The reality of higher stress and conflict for ministers in the negative world is here. That’s why understanding that the times have changed is so important. Each person who pursues a call to pastoral ministry will need to find a path to finding the mental and emotional resiliency to stand fast in the midst of it.
In the mid-2010s, America entered what I call the “negative world.” What this means is that for the first time in the 400-year history of the United States, elite American society came to have a publicly “negative” view of Christianity and its teachings.
This has had profound effects on the nature of Christian ministry. One of them we already see clearly: greater pressure and stress on pastors. Negative world ministry requires pastors with Pauline toughness—both mental and emotional—as well as new approaches to structuring ministry.
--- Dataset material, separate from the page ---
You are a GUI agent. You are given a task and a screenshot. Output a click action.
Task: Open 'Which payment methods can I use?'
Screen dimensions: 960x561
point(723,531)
We see the increasing stress levels in surveys on pastoral burnout. Last November the religious polling organization Barna released survey results showing that almost 40 percent of pastors had thought about leaving the ministry in the past year. The level of people thinking of leaving the ministry increased by nine percentage points in less than a year, with younger pastors more likely to consider leaving than their older brethren. A quarter of pastors rated themselves as “unhealthy” in terms of well-being. David Kinnaman, president of Barna, noted that pastoral burnout was a rising concern even before COVID, suggesting that the end of the pandemic won’t resolve these problems.
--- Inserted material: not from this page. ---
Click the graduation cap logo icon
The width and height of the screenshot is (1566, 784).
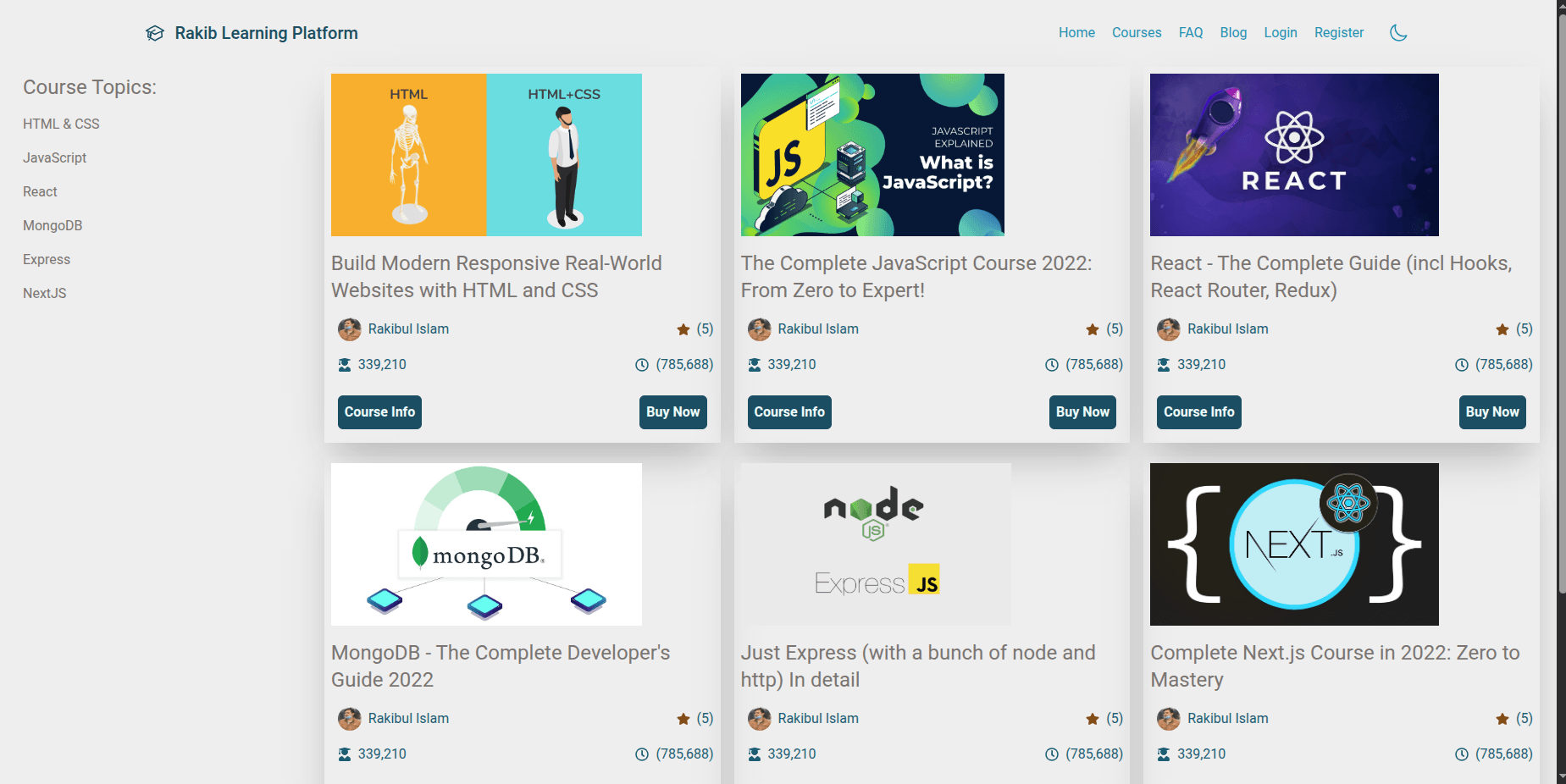coord(154,32)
Pastors aren’t just talking about quitting. They actually are quitting. The Washington Post has described an exodus of clergy in the last two years. Even very high-profile pastors have stepped down from their pulpits. Jason Meyer, successor of John Piper at Bethlehem Baptist Church in Minneapolis, has resigned. So has Abraham Cho, successor to Tim Keller at Redeemer Presbyterian Church’s East Side location in New York. These are pastoral dream jobs at some of the most prestigious evangelical churches in the country. Yet these men stepped down voluntarily, without any moral scandals or improprieties.
What’s driving this increased pressure? Many factors. The negative world has created increasing levels of pressure from outside the church, such as the very real risk of being “cancelled” for saying the wrong thing. But the negative world has also led to a culture war within evangelicalism as various ministry strategies have deformed in the face of growing secular hostility. Teachings on many issues, including race, are causing divisions in churches just as they are in schools and other institutions. Both Meyer and Cho resigned as they were experiencing pressure and controversy in their ministries on the topic of race. The pandemic has added to the pressure. Matters such as whether or not to hold in-person services, or whether to require masks, have become topics of dispute. But they have also become political questions, and thus suffer from the same polarization we see throughout our society.These pressures are affecting not just the evangelical world but the church more broadly, including Catholics and mainline Protestants.